*EXERCISE INSTRUCTIONS*. Among the entries, find the lines with the string "dialog" and report them.

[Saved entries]

▼

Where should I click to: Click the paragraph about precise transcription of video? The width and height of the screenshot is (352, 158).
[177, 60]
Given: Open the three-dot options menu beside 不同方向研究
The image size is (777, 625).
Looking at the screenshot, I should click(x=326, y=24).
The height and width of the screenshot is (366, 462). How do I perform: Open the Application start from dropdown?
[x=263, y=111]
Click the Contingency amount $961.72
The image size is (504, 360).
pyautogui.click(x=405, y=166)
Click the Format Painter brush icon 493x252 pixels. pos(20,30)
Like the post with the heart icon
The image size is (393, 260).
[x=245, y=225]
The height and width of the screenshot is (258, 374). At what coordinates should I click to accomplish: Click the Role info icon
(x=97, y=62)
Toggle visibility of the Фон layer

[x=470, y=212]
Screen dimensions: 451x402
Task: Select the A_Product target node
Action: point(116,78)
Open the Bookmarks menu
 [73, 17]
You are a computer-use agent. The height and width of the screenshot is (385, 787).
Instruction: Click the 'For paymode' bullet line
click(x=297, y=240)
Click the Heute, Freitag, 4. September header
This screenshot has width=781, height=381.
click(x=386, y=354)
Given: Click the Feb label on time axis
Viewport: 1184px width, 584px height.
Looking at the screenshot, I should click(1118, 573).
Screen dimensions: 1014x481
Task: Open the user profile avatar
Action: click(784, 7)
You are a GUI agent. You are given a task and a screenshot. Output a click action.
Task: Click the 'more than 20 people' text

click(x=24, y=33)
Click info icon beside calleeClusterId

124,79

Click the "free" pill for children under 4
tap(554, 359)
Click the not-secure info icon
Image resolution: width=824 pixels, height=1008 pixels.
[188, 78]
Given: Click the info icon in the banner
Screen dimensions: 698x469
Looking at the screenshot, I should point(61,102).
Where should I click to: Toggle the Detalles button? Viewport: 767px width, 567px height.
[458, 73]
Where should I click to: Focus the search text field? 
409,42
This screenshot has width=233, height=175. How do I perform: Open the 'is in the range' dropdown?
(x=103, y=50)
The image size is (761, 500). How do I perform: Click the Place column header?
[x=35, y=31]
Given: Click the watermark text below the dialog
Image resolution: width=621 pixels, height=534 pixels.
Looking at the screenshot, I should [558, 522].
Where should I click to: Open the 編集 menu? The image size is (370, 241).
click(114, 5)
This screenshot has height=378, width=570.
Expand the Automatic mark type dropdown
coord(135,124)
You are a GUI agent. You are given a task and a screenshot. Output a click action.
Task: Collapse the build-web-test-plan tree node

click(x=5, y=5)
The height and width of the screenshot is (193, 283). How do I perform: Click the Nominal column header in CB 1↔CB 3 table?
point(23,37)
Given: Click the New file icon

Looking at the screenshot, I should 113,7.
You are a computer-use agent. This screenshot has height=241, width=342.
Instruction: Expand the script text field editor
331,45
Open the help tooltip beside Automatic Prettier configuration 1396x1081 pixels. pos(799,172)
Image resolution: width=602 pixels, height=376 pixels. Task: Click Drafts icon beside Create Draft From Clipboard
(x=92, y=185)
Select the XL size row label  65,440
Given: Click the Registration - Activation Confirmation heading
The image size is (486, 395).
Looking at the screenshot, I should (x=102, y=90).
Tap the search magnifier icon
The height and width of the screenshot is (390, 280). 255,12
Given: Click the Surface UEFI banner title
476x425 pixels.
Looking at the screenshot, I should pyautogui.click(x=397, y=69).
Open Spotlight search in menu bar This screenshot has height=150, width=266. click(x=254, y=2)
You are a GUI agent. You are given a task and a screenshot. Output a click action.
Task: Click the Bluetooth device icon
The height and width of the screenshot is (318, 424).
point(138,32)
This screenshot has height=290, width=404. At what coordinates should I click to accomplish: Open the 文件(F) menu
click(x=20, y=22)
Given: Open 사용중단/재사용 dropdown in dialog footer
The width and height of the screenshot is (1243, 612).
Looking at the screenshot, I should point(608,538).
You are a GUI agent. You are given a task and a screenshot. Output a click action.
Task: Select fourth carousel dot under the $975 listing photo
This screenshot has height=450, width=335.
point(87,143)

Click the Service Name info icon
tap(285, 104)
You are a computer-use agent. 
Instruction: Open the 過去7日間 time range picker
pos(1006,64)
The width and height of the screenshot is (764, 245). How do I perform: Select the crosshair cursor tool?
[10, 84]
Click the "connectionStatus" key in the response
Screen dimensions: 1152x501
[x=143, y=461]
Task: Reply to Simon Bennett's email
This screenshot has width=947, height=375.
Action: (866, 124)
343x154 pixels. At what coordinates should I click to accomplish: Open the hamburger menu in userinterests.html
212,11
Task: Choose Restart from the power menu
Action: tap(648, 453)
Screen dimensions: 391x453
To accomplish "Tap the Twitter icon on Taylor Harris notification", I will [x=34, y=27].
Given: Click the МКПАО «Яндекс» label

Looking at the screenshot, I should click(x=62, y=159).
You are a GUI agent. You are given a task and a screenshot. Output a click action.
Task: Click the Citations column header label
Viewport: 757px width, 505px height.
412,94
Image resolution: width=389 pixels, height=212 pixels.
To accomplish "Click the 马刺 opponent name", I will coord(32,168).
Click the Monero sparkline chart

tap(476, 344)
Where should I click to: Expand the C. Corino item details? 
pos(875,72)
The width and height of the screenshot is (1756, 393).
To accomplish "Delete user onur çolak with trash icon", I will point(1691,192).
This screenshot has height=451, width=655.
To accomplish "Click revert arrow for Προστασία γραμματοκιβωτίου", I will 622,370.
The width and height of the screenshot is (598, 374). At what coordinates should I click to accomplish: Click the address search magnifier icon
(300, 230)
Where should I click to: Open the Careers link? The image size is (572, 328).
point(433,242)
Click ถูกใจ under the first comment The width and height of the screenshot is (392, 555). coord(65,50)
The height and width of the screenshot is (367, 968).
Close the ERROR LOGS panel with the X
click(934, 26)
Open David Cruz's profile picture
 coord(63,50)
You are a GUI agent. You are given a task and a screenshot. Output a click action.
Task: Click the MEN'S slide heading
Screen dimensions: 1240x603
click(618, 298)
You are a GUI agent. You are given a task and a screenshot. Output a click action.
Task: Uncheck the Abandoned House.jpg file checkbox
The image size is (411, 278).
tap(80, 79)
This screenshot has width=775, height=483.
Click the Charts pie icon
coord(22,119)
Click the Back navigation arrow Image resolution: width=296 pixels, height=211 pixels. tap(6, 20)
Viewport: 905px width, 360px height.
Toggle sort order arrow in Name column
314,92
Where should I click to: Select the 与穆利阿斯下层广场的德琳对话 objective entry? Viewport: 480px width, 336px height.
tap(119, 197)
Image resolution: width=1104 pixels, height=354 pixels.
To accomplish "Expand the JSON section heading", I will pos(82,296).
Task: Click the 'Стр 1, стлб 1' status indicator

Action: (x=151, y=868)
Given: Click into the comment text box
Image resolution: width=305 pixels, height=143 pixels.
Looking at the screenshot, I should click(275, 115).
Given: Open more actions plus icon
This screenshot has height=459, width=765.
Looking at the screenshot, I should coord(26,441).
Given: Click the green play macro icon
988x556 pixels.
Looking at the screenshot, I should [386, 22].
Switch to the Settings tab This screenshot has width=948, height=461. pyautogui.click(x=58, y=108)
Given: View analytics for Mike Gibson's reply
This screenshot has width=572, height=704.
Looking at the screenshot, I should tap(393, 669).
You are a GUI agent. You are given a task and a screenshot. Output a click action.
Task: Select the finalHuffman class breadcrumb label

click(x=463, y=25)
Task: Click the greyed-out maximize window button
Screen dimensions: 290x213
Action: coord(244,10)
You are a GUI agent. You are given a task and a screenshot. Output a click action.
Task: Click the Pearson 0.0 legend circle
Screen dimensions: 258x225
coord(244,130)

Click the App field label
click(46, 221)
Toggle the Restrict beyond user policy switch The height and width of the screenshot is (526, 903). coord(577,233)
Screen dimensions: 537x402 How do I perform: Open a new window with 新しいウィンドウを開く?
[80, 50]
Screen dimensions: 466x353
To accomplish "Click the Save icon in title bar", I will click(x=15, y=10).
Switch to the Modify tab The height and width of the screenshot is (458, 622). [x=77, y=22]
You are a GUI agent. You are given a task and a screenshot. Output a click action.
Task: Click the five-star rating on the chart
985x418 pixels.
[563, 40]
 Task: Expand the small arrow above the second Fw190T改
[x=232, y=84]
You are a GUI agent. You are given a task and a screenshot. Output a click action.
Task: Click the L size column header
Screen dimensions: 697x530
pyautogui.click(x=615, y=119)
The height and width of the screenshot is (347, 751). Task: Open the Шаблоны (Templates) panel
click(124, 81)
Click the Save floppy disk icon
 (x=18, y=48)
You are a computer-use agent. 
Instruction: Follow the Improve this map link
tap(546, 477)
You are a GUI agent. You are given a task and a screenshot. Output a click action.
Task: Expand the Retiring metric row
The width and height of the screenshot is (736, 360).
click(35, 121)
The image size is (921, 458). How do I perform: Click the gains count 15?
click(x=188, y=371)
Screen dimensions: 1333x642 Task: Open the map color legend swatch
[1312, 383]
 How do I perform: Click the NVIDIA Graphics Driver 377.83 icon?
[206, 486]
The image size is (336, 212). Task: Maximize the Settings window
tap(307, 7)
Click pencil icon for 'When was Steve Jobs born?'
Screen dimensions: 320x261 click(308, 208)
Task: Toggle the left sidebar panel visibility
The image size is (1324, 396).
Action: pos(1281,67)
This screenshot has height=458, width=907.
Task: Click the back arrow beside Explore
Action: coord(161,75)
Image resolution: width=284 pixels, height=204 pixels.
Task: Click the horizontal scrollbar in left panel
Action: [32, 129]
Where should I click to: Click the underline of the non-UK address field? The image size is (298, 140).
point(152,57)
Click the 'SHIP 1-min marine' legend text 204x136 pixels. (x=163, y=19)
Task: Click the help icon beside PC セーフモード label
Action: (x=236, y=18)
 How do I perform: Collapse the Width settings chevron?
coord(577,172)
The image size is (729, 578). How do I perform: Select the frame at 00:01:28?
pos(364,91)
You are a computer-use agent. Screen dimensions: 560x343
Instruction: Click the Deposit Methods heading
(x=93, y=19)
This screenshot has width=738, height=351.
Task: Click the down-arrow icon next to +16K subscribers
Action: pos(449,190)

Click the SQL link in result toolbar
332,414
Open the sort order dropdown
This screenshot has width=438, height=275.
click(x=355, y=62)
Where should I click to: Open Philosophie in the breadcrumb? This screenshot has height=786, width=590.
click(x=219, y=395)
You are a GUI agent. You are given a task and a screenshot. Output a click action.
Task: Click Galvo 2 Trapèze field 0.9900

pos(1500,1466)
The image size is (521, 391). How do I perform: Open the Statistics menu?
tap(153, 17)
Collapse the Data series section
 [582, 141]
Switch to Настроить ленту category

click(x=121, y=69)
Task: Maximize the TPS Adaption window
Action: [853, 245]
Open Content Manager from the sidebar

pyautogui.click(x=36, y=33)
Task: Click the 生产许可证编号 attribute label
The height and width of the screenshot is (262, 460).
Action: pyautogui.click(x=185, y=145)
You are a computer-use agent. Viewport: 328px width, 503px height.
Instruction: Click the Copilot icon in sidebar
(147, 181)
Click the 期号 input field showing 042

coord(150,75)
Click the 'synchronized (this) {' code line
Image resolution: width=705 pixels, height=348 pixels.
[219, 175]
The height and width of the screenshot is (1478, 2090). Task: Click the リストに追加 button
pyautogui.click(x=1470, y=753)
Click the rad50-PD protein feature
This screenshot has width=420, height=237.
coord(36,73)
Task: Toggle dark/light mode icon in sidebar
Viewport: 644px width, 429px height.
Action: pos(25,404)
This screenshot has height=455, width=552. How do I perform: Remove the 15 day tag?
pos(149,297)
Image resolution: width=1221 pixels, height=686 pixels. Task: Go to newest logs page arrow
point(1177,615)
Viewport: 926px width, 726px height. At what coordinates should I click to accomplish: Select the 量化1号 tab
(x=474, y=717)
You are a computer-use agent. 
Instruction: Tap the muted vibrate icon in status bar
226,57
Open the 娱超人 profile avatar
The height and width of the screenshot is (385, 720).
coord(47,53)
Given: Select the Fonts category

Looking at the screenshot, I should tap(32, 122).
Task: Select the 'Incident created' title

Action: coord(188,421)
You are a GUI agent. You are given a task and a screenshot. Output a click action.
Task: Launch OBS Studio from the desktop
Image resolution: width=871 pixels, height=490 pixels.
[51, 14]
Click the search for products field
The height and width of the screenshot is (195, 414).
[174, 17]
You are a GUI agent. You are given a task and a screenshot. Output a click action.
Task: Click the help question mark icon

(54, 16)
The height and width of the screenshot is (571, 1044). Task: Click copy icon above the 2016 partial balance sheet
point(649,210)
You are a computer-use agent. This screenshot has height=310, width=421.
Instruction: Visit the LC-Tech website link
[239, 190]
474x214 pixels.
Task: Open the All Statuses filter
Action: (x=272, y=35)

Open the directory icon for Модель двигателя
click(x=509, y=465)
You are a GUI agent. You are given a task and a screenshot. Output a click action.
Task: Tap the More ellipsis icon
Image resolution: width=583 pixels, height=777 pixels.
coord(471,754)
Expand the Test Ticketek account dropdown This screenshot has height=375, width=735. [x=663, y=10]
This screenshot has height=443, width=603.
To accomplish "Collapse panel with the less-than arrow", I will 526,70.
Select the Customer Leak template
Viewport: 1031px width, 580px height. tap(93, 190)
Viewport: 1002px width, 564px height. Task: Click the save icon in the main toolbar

▲

*EXERCISE RESULT*.
Given: Click the watermark text below the dialog
Given: Open 사용중단/재사용 dropdown in dialog footer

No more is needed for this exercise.